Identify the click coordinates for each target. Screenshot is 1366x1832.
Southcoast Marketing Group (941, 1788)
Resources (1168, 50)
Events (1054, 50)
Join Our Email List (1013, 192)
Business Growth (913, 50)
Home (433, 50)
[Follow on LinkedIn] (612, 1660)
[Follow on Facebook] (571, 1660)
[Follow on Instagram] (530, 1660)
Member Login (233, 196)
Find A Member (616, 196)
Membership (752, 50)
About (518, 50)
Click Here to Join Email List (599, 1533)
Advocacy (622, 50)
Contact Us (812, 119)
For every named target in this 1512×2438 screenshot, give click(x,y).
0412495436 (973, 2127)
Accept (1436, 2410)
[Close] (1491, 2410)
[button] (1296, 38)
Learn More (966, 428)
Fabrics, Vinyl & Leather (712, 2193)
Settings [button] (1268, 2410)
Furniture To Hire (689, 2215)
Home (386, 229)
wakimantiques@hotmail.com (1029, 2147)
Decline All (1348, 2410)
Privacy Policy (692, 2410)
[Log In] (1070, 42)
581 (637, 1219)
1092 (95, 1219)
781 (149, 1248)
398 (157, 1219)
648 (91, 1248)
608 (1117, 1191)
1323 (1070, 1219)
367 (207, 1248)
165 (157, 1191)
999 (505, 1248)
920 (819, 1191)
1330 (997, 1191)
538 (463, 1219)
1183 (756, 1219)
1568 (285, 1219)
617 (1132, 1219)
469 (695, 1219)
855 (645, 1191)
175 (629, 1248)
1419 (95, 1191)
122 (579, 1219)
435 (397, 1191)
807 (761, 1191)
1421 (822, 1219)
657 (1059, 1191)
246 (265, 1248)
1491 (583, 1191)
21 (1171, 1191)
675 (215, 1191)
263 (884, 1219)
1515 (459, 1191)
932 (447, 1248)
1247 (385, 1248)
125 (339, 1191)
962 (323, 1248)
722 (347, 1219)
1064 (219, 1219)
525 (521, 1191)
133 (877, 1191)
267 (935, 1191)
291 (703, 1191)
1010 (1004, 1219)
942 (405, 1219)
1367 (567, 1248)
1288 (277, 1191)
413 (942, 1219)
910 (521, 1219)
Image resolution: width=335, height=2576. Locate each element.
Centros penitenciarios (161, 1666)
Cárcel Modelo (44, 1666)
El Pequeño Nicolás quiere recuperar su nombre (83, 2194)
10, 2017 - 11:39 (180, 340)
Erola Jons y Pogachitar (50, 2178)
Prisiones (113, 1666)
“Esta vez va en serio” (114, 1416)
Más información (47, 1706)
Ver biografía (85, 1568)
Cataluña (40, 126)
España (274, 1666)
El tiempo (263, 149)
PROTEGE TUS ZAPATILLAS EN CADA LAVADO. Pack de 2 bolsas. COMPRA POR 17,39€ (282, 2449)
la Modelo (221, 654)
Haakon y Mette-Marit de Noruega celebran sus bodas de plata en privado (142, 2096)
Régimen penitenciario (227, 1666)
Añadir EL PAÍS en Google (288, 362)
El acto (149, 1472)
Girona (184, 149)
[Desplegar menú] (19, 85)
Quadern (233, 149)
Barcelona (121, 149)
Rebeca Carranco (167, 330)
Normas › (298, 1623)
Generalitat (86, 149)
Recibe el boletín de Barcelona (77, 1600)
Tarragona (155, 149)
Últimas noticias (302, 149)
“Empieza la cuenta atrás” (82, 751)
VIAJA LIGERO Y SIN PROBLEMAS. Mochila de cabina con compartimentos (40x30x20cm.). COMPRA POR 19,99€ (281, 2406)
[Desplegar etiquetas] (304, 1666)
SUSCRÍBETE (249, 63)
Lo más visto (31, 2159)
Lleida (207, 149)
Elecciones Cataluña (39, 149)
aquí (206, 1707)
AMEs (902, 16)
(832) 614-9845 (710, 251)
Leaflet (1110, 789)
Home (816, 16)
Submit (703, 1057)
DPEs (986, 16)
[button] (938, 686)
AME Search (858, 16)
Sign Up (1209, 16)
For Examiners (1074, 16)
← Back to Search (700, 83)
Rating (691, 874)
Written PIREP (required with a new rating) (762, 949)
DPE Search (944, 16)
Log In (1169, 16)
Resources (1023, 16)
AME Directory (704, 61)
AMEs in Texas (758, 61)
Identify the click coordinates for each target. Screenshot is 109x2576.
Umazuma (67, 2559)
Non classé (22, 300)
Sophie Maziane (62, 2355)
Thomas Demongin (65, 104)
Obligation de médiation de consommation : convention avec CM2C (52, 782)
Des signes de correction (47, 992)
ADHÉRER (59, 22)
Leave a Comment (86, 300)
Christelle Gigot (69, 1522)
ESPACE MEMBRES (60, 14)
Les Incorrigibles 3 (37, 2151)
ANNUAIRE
□ □ □ □ □ □ □
● EXERCISE BRIEF: Would you output every record above exactly as it stands?

● REPLY:
Identify the click coordinates for each target. Screenshot is 1366x1832.
Southcoast Marketing Group (941, 1788)
Resources (1168, 50)
Events (1054, 50)
Join Our Email List (1013, 192)
Business Growth (913, 50)
Home (433, 50)
[Follow on LinkedIn] (612, 1660)
[Follow on Facebook] (571, 1660)
[Follow on Instagram] (530, 1660)
Member Login (233, 196)
Find A Member (616, 196)
Membership (752, 50)
About (518, 50)
Click Here to Join Email List (599, 1533)
Advocacy (622, 50)
Contact Us (812, 119)
For every named target in this 1512×2438 screenshot, give click(x,y).
0412495436 (973, 2127)
Accept (1436, 2410)
[Close] (1491, 2410)
[button] (1296, 38)
Learn More (966, 428)
Fabrics, Vinyl & Leather (712, 2193)
Settings [button] (1268, 2410)
Furniture To Hire (689, 2215)
Home (386, 229)
wakimantiques@hotmail.com (1029, 2147)
Decline All (1348, 2410)
Privacy Policy (692, 2410)
[Log In] (1070, 42)
581 (637, 1219)
1092 (95, 1219)
781 (149, 1248)
398 (157, 1219)
648 (91, 1248)
608 (1117, 1191)
1323 (1070, 1219)
367 (207, 1248)
165 (157, 1191)
999 (505, 1248)
920 (819, 1191)
1330 (997, 1191)
538 (463, 1219)
1183 (756, 1219)
1568 (285, 1219)
617 (1132, 1219)
469 (695, 1219)
855 (645, 1191)
175 (629, 1248)
1419 (95, 1191)
122 (579, 1219)
435 (397, 1191)
807 (761, 1191)
1421 (822, 1219)
657 (1059, 1191)
246 (265, 1248)
1491 (583, 1191)
21 (1171, 1191)
675 (215, 1191)
263 (884, 1219)
1515 (459, 1191)
932 (447, 1248)
1247 (385, 1248)
125 (339, 1191)
962 (323, 1248)
722 (347, 1219)
1064 (219, 1219)
525 (521, 1191)
133 (877, 1191)
267 (935, 1191)
291 (703, 1191)
1010 (1004, 1219)
942 (405, 1219)
1367 (567, 1248)
1288 (277, 1191)
413 (942, 1219)
910 (521, 1219)
Image resolution: width=335, height=2576. Locate each element.
Centros penitenciarios (161, 1666)
Cárcel Modelo (44, 1666)
El Pequeño Nicolás quiere recuperar su nombre (83, 2194)
10, 2017 - 11:39 (180, 340)
Erola Jons y Pogachitar (50, 2178)
Prisiones (113, 1666)
“Esta vez va en serio” (114, 1416)
Más información (47, 1706)
Ver biografía (85, 1568)
Cataluña (40, 126)
España (274, 1666)
El tiempo (263, 149)
PROTEGE TUS ZAPATILLAS EN CADA LAVADO. Pack de 2 bolsas. COMPRA POR 17,39€ (282, 2449)
la Modelo (221, 654)
Haakon y Mette-Marit de Noruega celebran sus bodas de plata en privado (142, 2096)
Régimen penitenciario (227, 1666)
Añadir EL PAÍS en Google (288, 362)
El acto (149, 1472)
Girona (184, 149)
[Desplegar menú] (19, 85)
Quadern (233, 149)
Barcelona (121, 149)
Rebeca Carranco (167, 330)
Normas › (298, 1623)
Generalitat (86, 149)
Recibe el boletín de Barcelona (77, 1600)
Tarragona (155, 149)
Últimas noticias (302, 149)
“Empieza la cuenta atrás” (82, 751)
VIAJA LIGERO Y SIN PROBLEMAS. Mochila de cabina con compartimentos (40x30x20cm.). COMPRA POR 19,99€ (281, 2406)
[Desplegar etiquetas] (304, 1666)
SUSCRÍBETE (249, 63)
Lo más visto (31, 2159)
Lleida (207, 149)
Elecciones Cataluña (39, 149)
aquí (206, 1707)
AMEs (902, 16)
(832) 614-9845 (710, 251)
Leaflet (1110, 789)
Home (816, 16)
Submit (703, 1057)
DPEs (986, 16)
[button] (938, 686)
AME Search (858, 16)
Sign Up (1209, 16)
For Examiners (1074, 16)
← Back to Search (700, 83)
Rating (691, 874)
Written PIREP (required with a new rating) (762, 949)
DPE Search (944, 16)
Log In (1169, 16)
Resources (1023, 16)
AME Directory (704, 61)
AMEs in Texas (758, 61)
Identify the click coordinates for each target. Screenshot is 109x2576.
Umazuma (67, 2559)
Non classé (22, 300)
Sophie Maziane (62, 2355)
Thomas Demongin (65, 104)
Obligation de médiation de consommation : convention avec CM2C (52, 782)
Des signes de correction (47, 992)
ADHÉRER (59, 22)
Leave a Comment (86, 300)
Christelle Gigot (69, 1522)
ESPACE MEMBRES (60, 14)
Les Incorrigibles 3 (37, 2151)
ANNUAIRE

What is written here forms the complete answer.